Cardamom is an intriguing spice, relative to ginger and distantly also the banana, it is popular in a variety of cuisines. It has delicate flavours of citrus and smoke with sweet notes of eucalyptus in there as well. The Scandis love it in baking, indeed I was surprised to find it is the mystery delight in the fikka cinnamon buns, the Dutch add it generously to spekulaas biscuits and it adds richness to Turkish coffee. It's a key ingredient in Indian cooking, used in everything from curries to sweetmeats and chai.
|Split green cardamom pod|
It has a long history too as an aid to erotica. Mentioned in Tales of Arabian Nights as a popular ingredient of love potions, allegedly boosting sexual desire in both men and women, inducing a good mood all round. Enticing Herbs and Seductive Spices suggests Arabs add cardamom to beverages and drink the mixture as an aphrodisiac, They also sprinkle powdered cardamom, ginger and cinnamon over boiled onions and green peas to promote erotic vigour. In India, powdered cardamom boiled with milk is consumed with honey at night to prevent impotence and premature ejaculation. Also known as a cure for bad breath, kissing too is made more pleasurable...

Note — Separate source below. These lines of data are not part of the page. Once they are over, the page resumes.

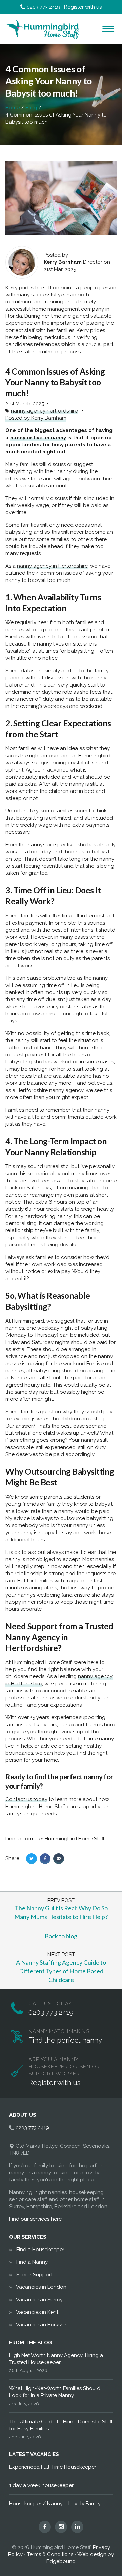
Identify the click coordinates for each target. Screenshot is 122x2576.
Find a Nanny (32, 2262)
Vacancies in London (41, 2287)
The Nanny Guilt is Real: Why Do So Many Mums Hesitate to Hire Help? (61, 1912)
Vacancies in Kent (37, 2312)
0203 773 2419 (43, 7)
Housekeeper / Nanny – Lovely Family (55, 2503)
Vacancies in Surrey (39, 2300)
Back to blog (61, 1936)
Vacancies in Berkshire (42, 2325)
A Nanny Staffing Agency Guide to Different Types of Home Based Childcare (61, 1971)
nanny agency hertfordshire (44, 411)
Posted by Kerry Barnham (35, 418)
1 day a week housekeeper (41, 2485)
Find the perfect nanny (65, 2040)
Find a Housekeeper (40, 2249)
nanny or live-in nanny (38, 438)
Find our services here (35, 2219)
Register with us (83, 7)
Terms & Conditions (50, 2554)
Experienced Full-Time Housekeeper (52, 2467)
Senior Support (34, 2275)
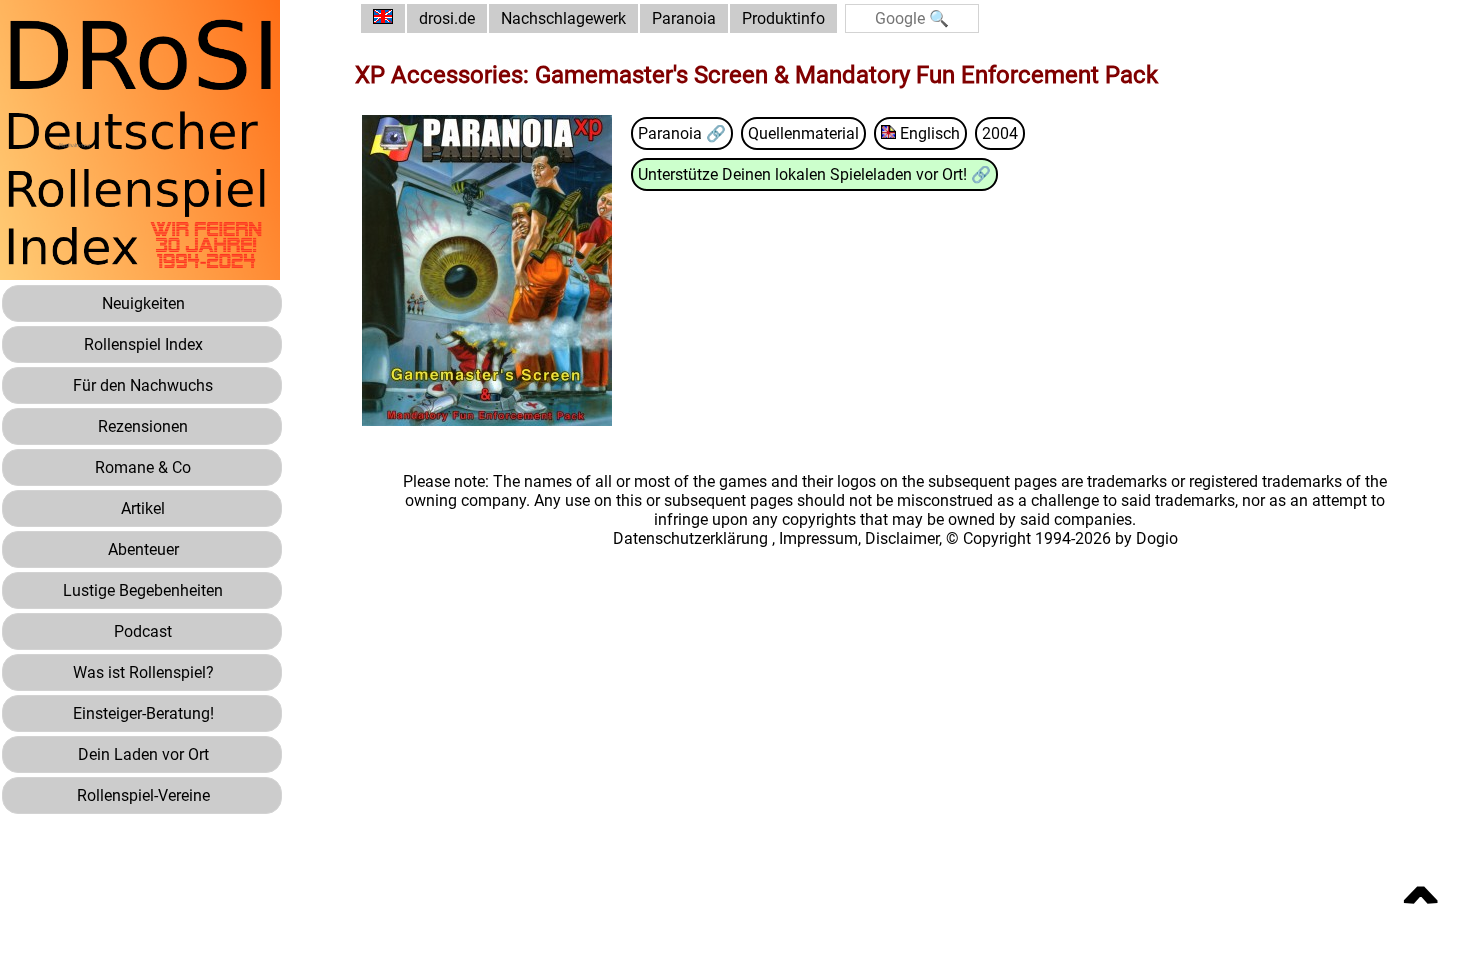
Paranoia (684, 18)
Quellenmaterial (803, 133)
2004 (1000, 133)
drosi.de (447, 18)
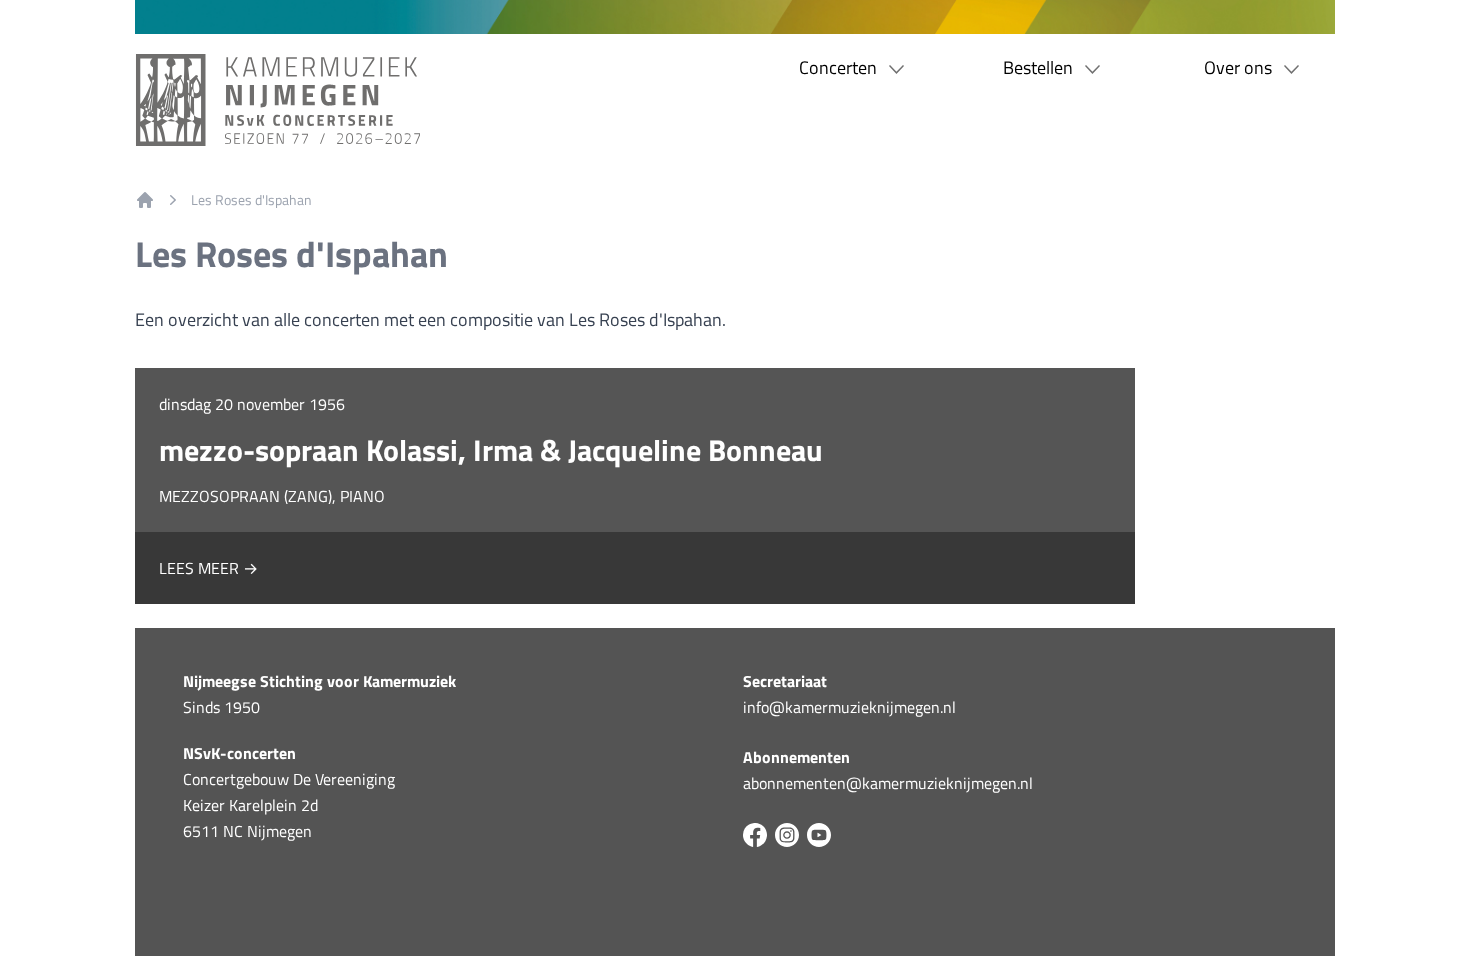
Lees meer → (208, 568)
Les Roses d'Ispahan (251, 200)
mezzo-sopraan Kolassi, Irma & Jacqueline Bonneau (491, 450)
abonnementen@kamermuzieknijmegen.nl (888, 783)
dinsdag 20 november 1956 (252, 404)
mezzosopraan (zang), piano (272, 496)
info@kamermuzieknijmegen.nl (849, 707)
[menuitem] (145, 200)
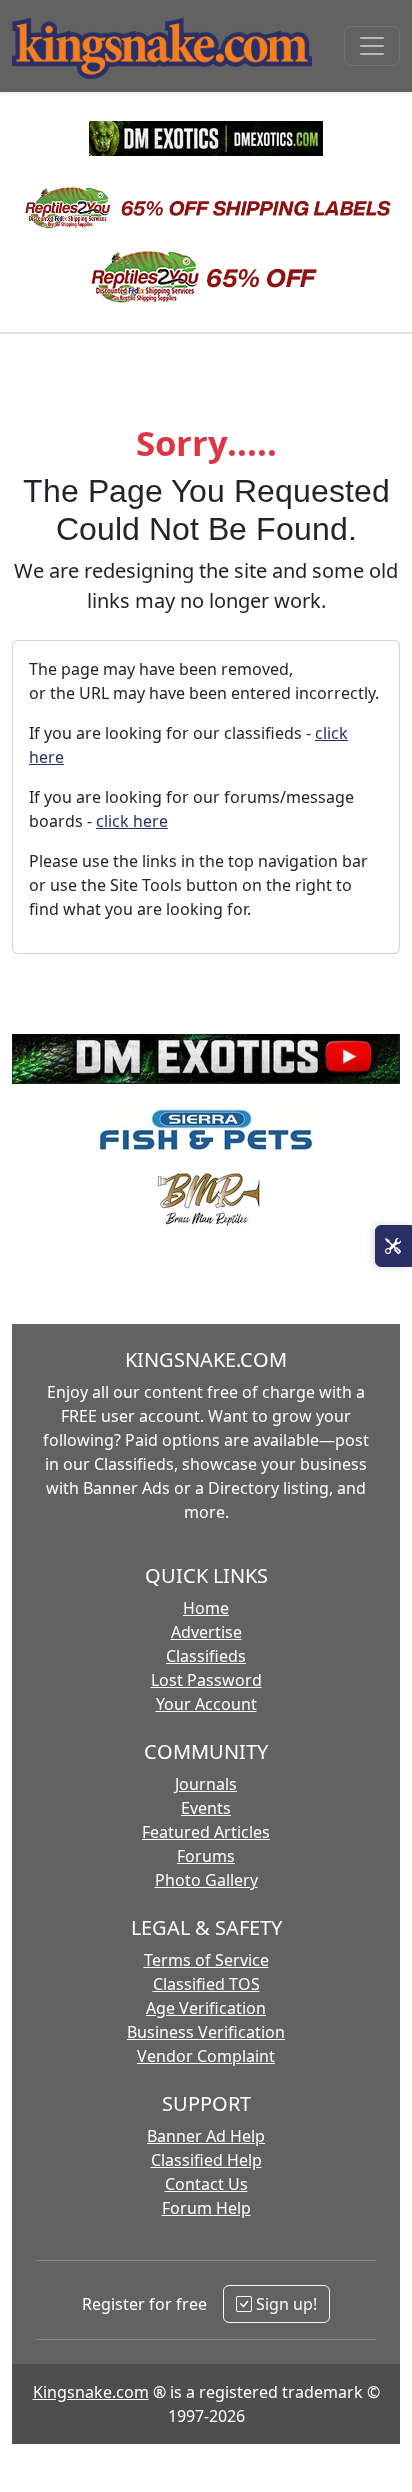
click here (132, 821)
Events (206, 1808)
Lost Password (206, 1680)
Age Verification (206, 2008)
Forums (206, 1856)
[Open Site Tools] (393, 1246)
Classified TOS (206, 1984)
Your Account (206, 1704)
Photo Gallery (206, 1880)
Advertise (206, 1632)
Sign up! (284, 2304)
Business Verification (206, 2032)
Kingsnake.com (91, 2392)
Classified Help (206, 2160)
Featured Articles (206, 1832)
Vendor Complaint (206, 2056)
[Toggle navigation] (372, 46)
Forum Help (206, 2208)
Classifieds (206, 1656)
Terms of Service (206, 1960)
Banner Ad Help (206, 2136)
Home (206, 1608)
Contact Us (206, 2184)
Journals (206, 1784)
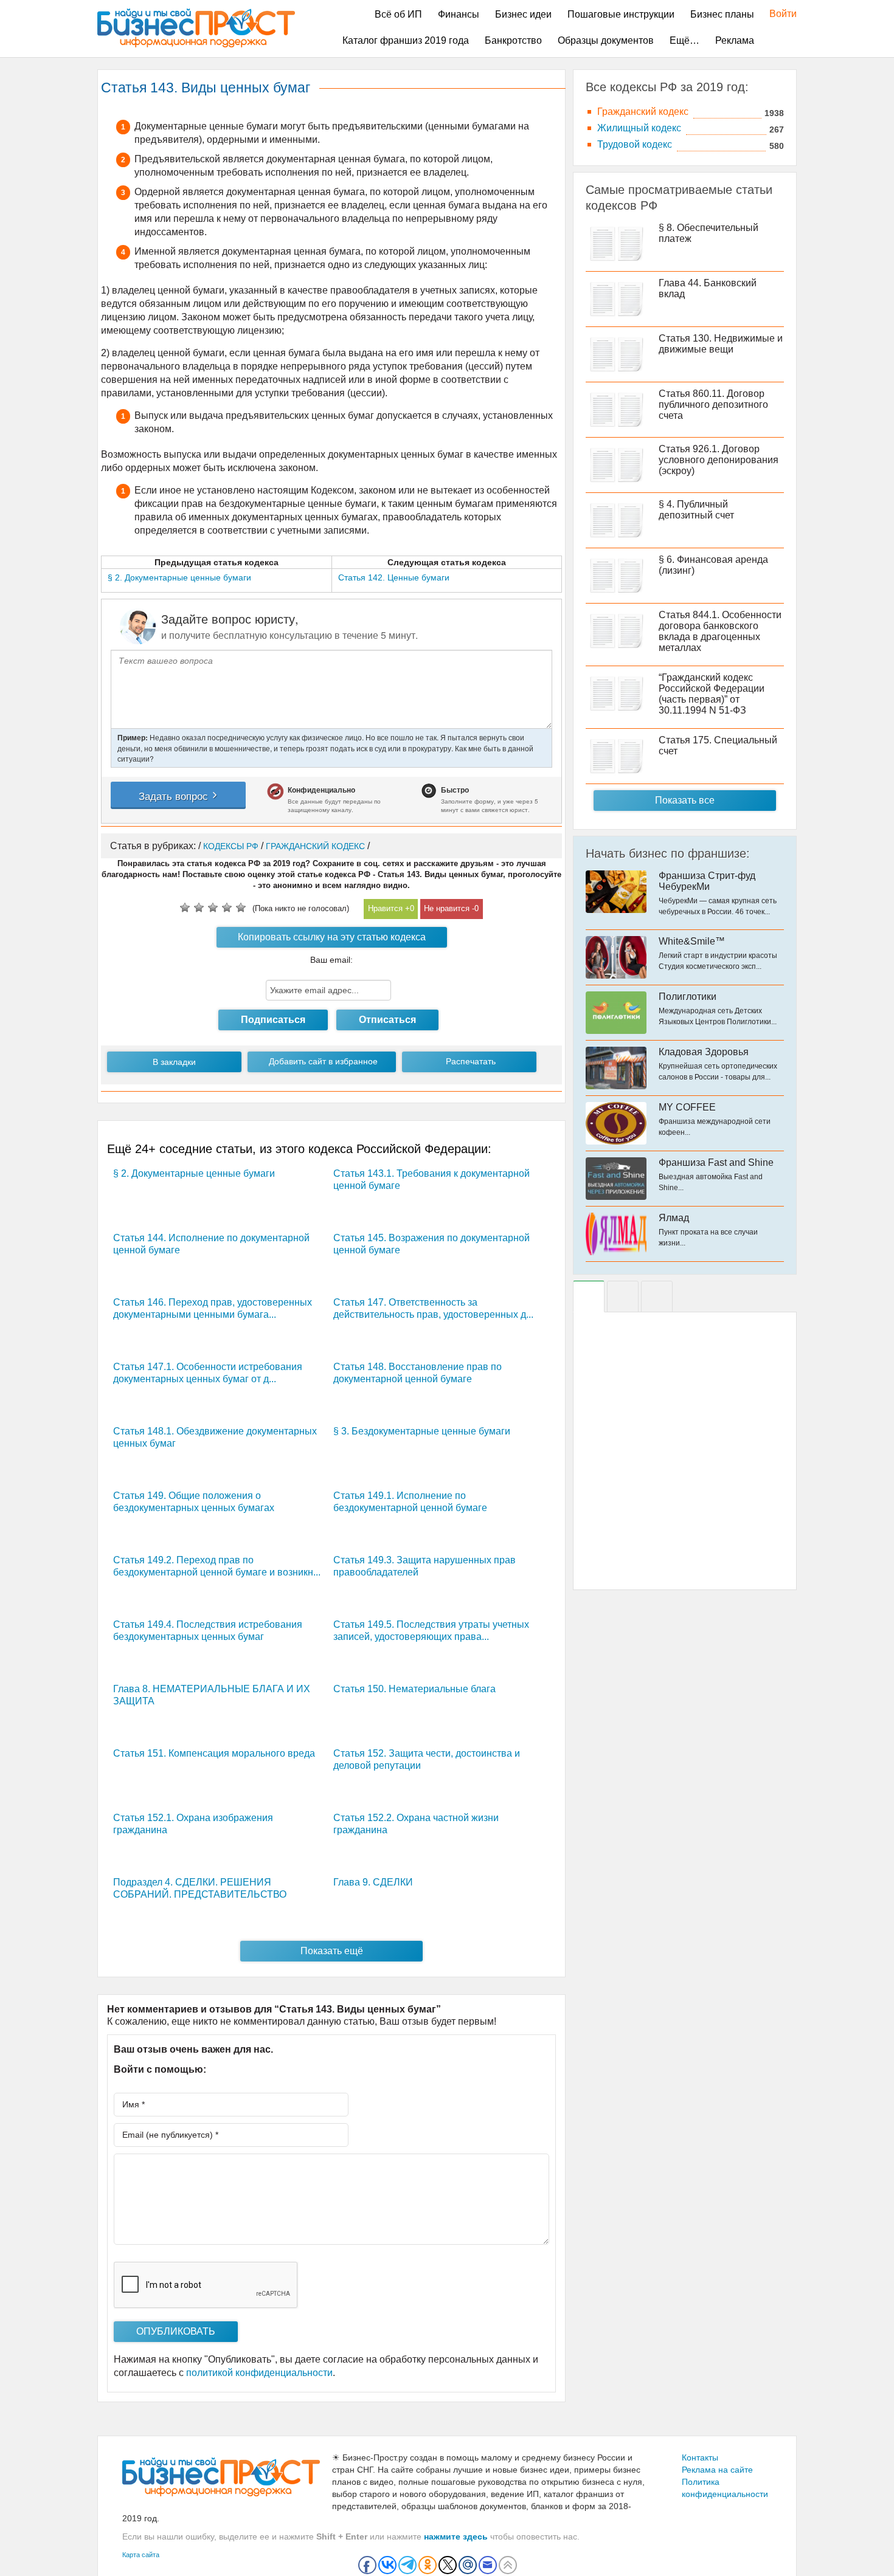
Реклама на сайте (717, 2469)
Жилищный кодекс (639, 128)
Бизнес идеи (523, 14)
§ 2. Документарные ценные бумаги (194, 1173)
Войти (777, 14)
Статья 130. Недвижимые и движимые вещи (721, 343)
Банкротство (513, 40)
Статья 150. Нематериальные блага (414, 1689)
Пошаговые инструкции (620, 14)
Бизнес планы (722, 14)
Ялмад (674, 1218)
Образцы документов (606, 40)
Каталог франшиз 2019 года (405, 40)
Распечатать (471, 1061)
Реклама (734, 40)
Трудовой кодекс (634, 144)
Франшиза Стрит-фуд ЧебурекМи (707, 881)
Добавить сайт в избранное (323, 1061)
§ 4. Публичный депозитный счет (696, 509)
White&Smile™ (692, 941)
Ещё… (684, 40)
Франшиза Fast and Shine (716, 1162)
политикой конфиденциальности (259, 2373)
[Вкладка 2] (623, 1296)
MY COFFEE (687, 1107)
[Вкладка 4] (657, 1296)
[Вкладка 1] (589, 1296)
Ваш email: (331, 960)
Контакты (700, 2457)
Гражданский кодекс (642, 111)
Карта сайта (140, 2554)
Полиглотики (687, 996)
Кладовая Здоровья (704, 1052)
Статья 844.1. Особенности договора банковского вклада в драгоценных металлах (720, 631)
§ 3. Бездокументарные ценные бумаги (421, 1431)
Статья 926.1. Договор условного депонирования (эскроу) (718, 460)
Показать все (685, 800)
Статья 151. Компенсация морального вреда (214, 1753)
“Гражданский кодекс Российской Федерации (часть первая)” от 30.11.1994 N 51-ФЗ (711, 693)
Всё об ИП (398, 14)
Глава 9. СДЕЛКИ (373, 1882)
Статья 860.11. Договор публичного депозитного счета (713, 404)
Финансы (458, 14)
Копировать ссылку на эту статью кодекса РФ (332, 940)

So use it with abandon to spice this luscious pie and serve with a generous dollop of creme fraiche to the one(s) you love. You need to make this a few hours ahead as it needs time to set - something I see as a definite positive as there's no last minute panic. A couple of lessons learned I should share - when you've poured the chocolate into the cooked pie case put it into the fridge without covering it. I decided to cover it with cling film which promptly dropped into the dark liquid and messed the perfectly smooth finish. Also use a fine mesh strainer for the cocoa but get the lumps out before you hold it over the pie if you want a reasonable approximation of a light and even dusting.
Chocolate Cardamom Pie
25cm sweet pastry tart case, cooked - I used Paul Hollywood's recipe, highly recommend
10 green cardamom pods or 1 teaspoon ground cardamom
350ml double cream
200g dark chocolate, 80% cocoa solids or thereabouts, broken into smallish chunks
30g unsalted butter
Cocoa powder for dusting the finished tart
If using whole cardamom pods, split them open and drop the little black seeds into a pestle and mortar. Grind them to a fine powder.
Pour the cream into a heavy based pan, add the ground cardamom and bring to just below boiling point over a gentle heat. Take the cream off the heat and add the broken chocolate and the butter. Stir until everything is melted together and leave it to cool for about five minutes. Pour the chocolate cream into the pie case, put into the fridge and leave to set for a couple of hours.
Before serving lightly dust the top with some cocoa powder then serve with creme fraiche and perhaps a strong coffee.
This recipe is an adaptation of one from The flavour Thesaurus, a book I am currently reading with great pleasure.